HomeBusiness DigestEquities market remains bullish, up 13,4%

Equities market remains bullish, up 13,4%

STOCKS rose 13,46% in November on the Zimbabwe Stock Exchange (ZSE) as local fund managers preferred non-cash asset classes amid market jitters over the introduction of controversial bond notes.

Staff Writer.

Shares gained buoyed by strong demand for scrip in the market rattled by the dreaded currency as fund managers exited cash and near-cash positions.

Concerns over the actual value of the recently launched bond notes loom large with the Reserve Bank adamantly sticking to a par value against the American unit.

The mainstream (ZSE) industrial index rose 13,46% in November to close at 137,08 points, while the resources index surged by a whopping 70% to close at 57,41 points in the same month as investors take comfort in mining counters.

Market capitalisation increased from US$3,423 billion from US$3,6 billion.

Equities have been on an upward trajectory since the beginning of Q4.

Marginal gains in shares were also recorded towards the tail end of Q3.

Significant quarterly gains were recorded in Colcom and Masimba, up 100% in the quarter-to- date to close at 37 US cents and 1,5 US cents respectively.

Other notable gains were recorded in Econet up 61% to close at 31,2 US cents, Natfoods and Innscor surged 64,9% to close at 350 US cents and 38 US cents respectively.

Delta rose 40,01% to close at 84 US cents.
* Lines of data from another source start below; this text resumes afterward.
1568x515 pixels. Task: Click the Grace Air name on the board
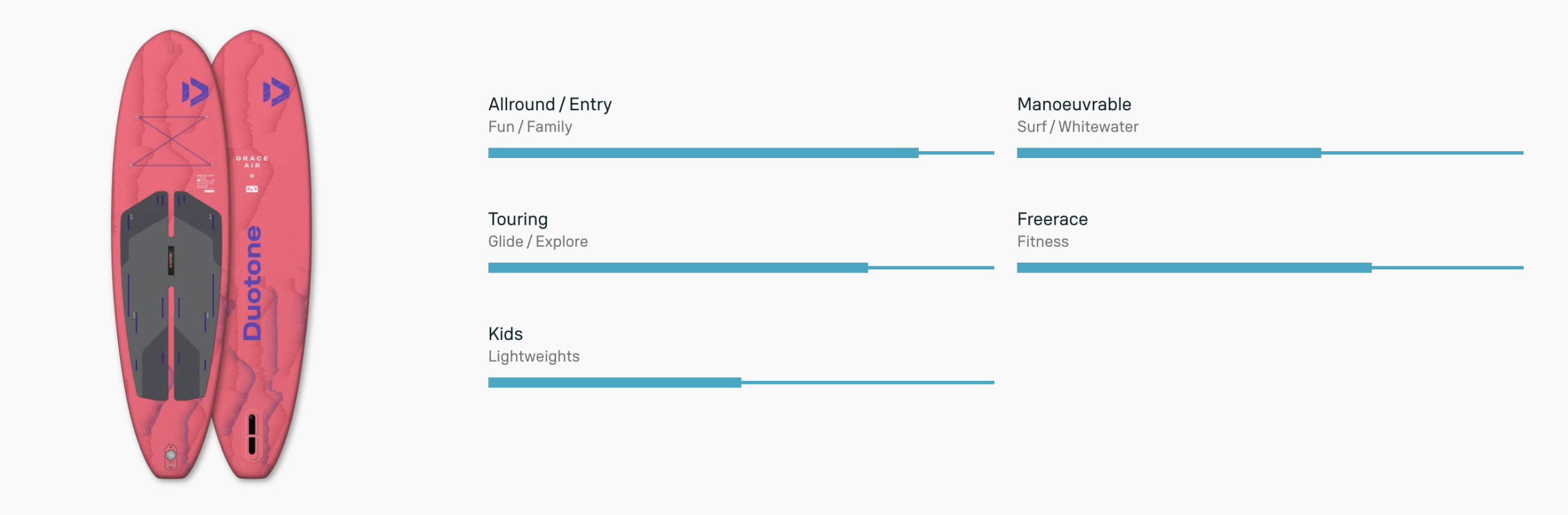(x=252, y=162)
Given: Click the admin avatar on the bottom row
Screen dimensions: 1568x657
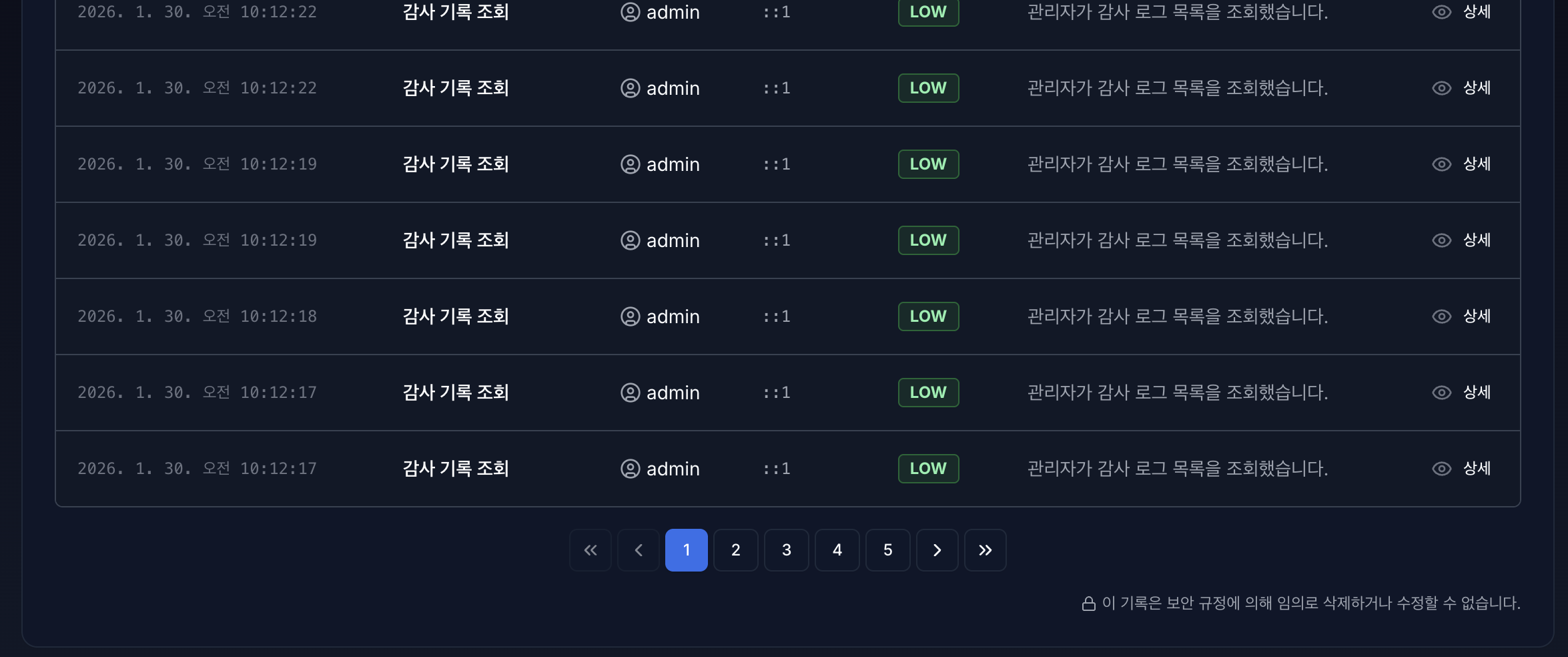Looking at the screenshot, I should 630,468.
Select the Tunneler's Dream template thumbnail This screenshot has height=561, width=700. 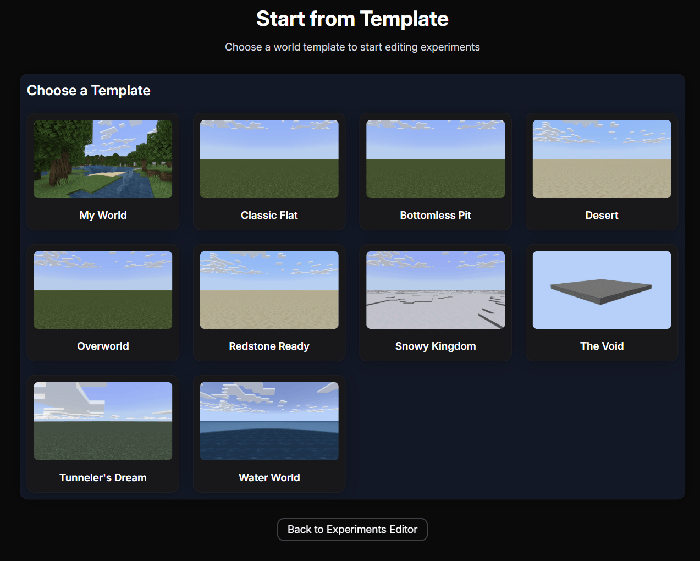(x=103, y=421)
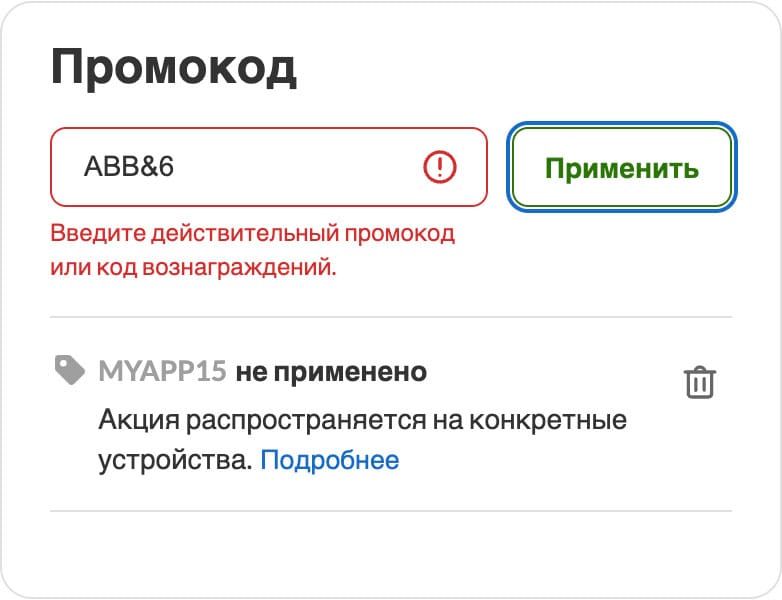Click the divider line above MYAPP15
The width and height of the screenshot is (782, 600).
click(390, 317)
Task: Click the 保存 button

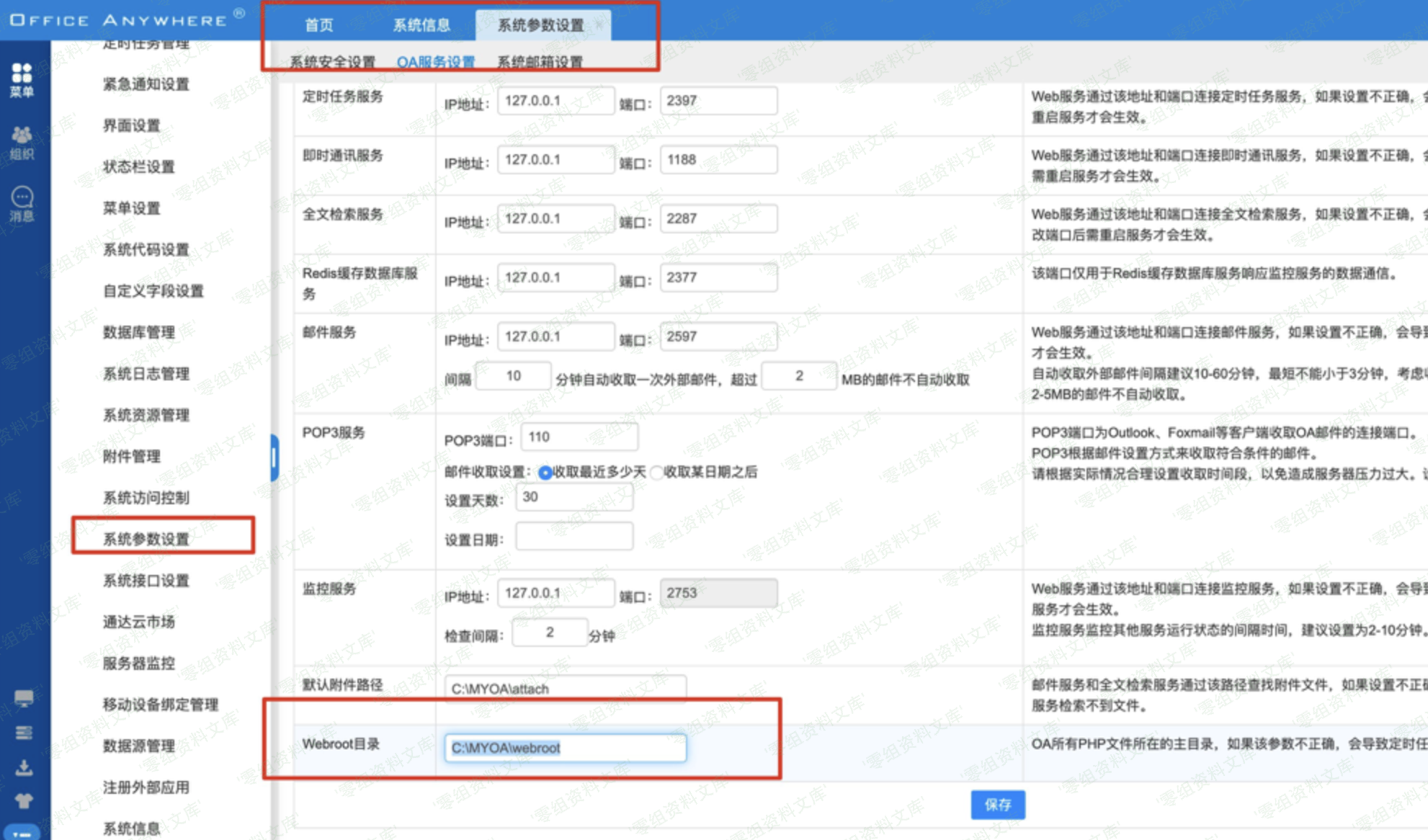Action: point(997,805)
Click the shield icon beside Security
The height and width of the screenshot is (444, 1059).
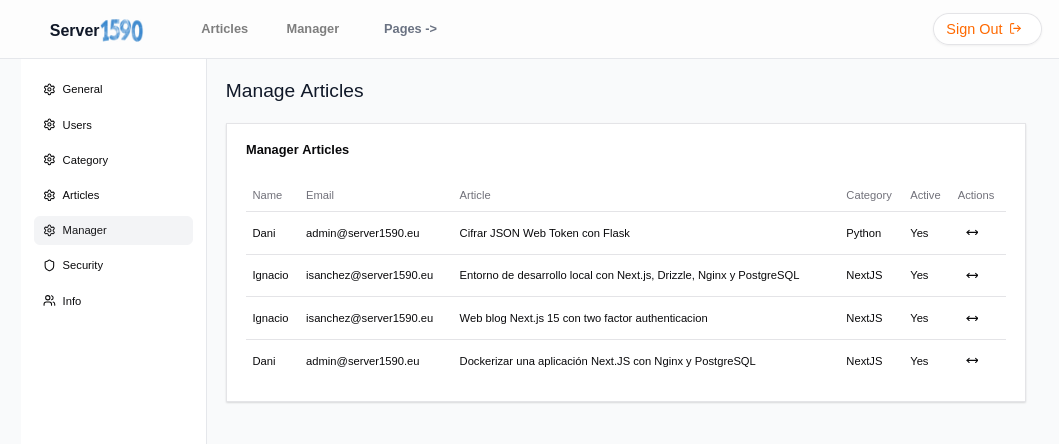click(x=49, y=265)
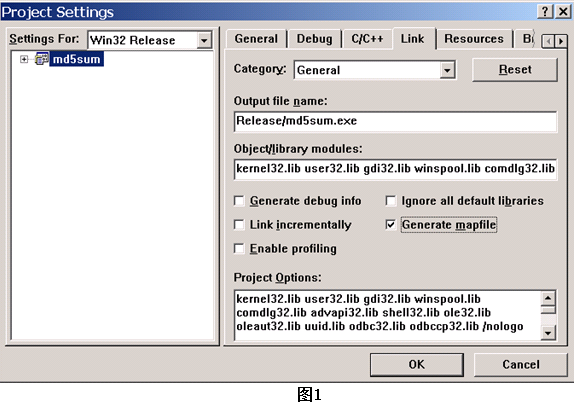This screenshot has width=576, height=404.
Task: Click the help question mark title button
Action: 546,11
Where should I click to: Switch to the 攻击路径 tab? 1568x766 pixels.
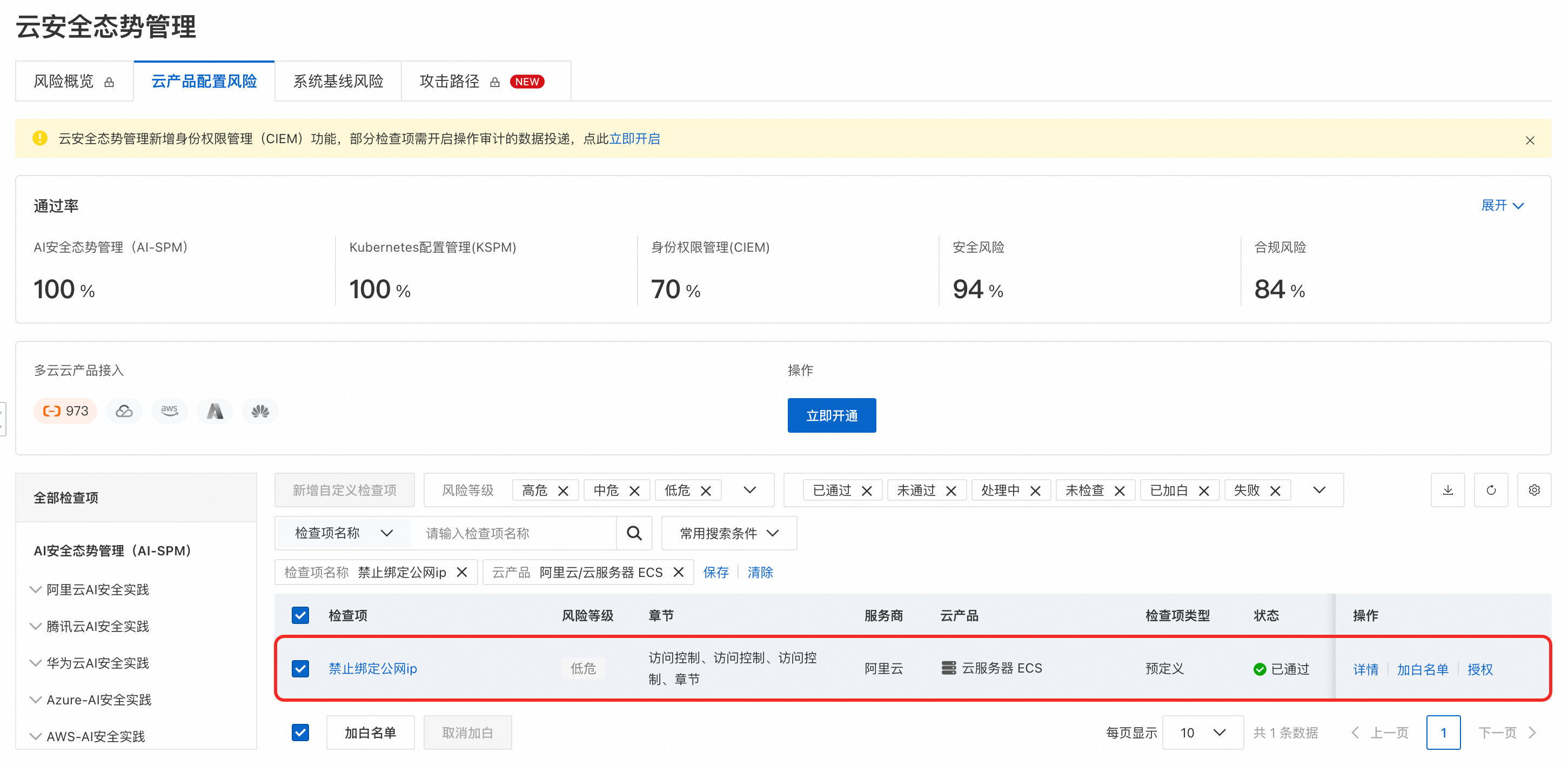(449, 81)
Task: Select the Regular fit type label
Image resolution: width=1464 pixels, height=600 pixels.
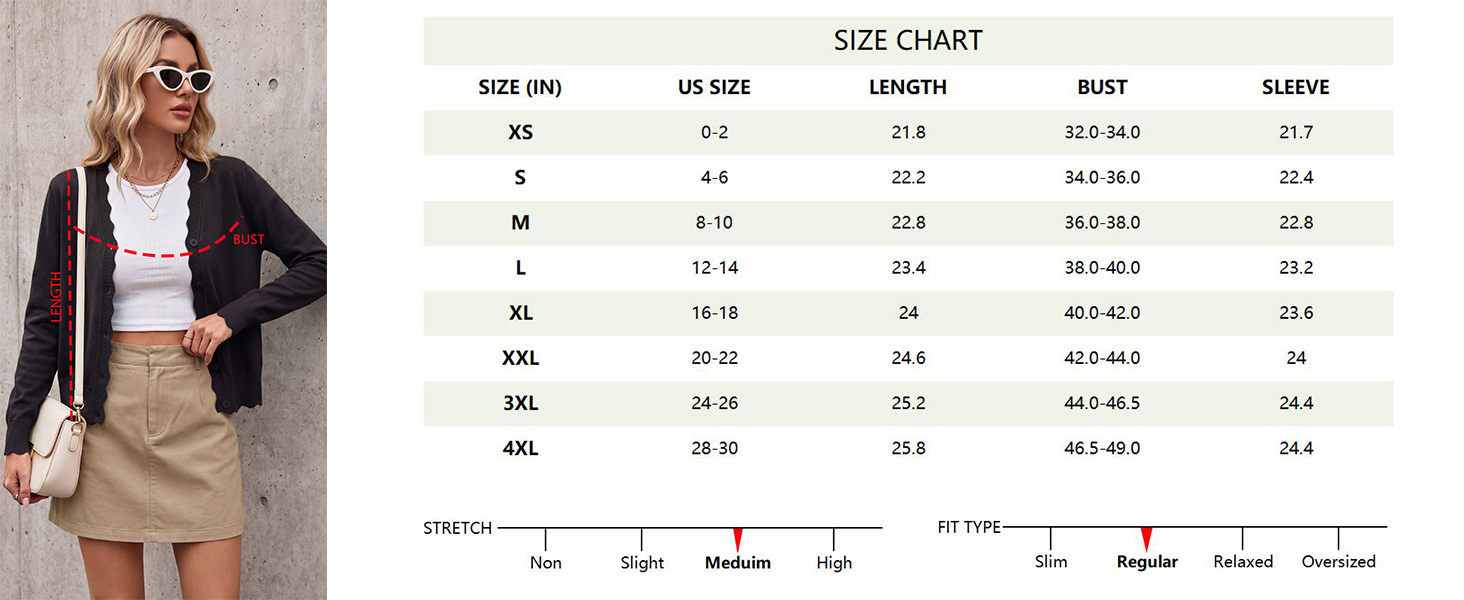Action: click(1147, 562)
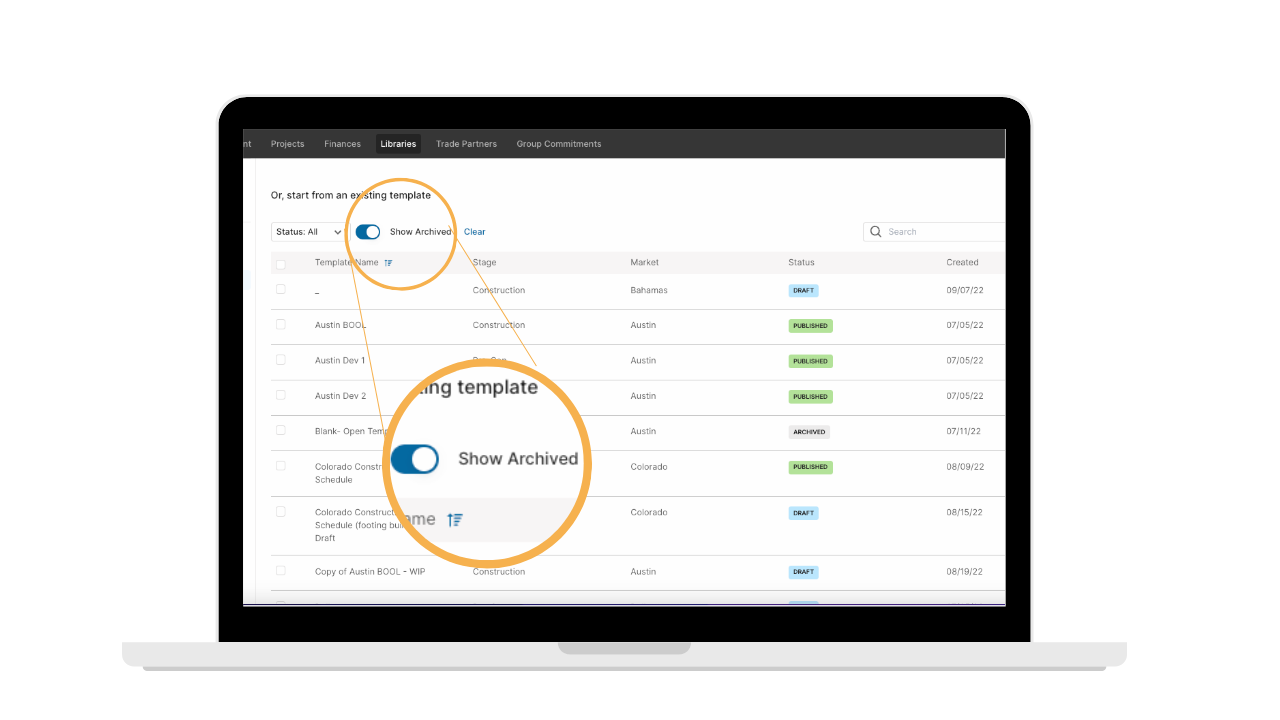Tick the checkbox for Austin BOOL
Viewport: 1280px width, 720px height.
click(x=281, y=324)
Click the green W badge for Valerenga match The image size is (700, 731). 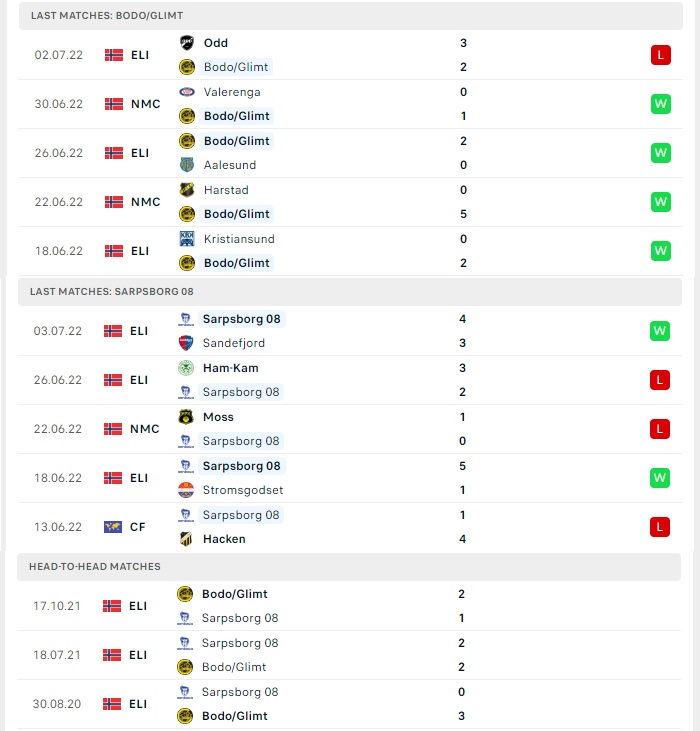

BAT was 39,35 in the same quarter to close at US 1,7 cents.

Analysis of the ZSE figures shows that growth on a year-to-date basis was marginal with shares rising fast in the last quarter.

The ZSE has been rising since late September as fund managers rushed to liquidate cash and near-cash positions.

Fund managers and other local investors have been targeting companies with great fundamentals and strong business models such as Delta and Econet as safety nets amid uncertainty over bond notes. Other smaller counters with good fundamentals have also benefitted from the renewed interest in shares across the board.

Meanwhile, confusion reigned supreme as street dealers were at bay on the value of bond notes in the first few days of its launch with many expressing security fears.

Most dealers say they are playing it safe for now amid fears state security agents could clamp down hard on dealers if they discount the value of the unpopular unit.

Analysts say dealers could start discounting the bond note as the new currency floods the market. Several banks were this week dishing out bond notes to customers seeking cash. Analysts say this could create strong demand for the US dollar going forward and lead to a discounted rate going forward.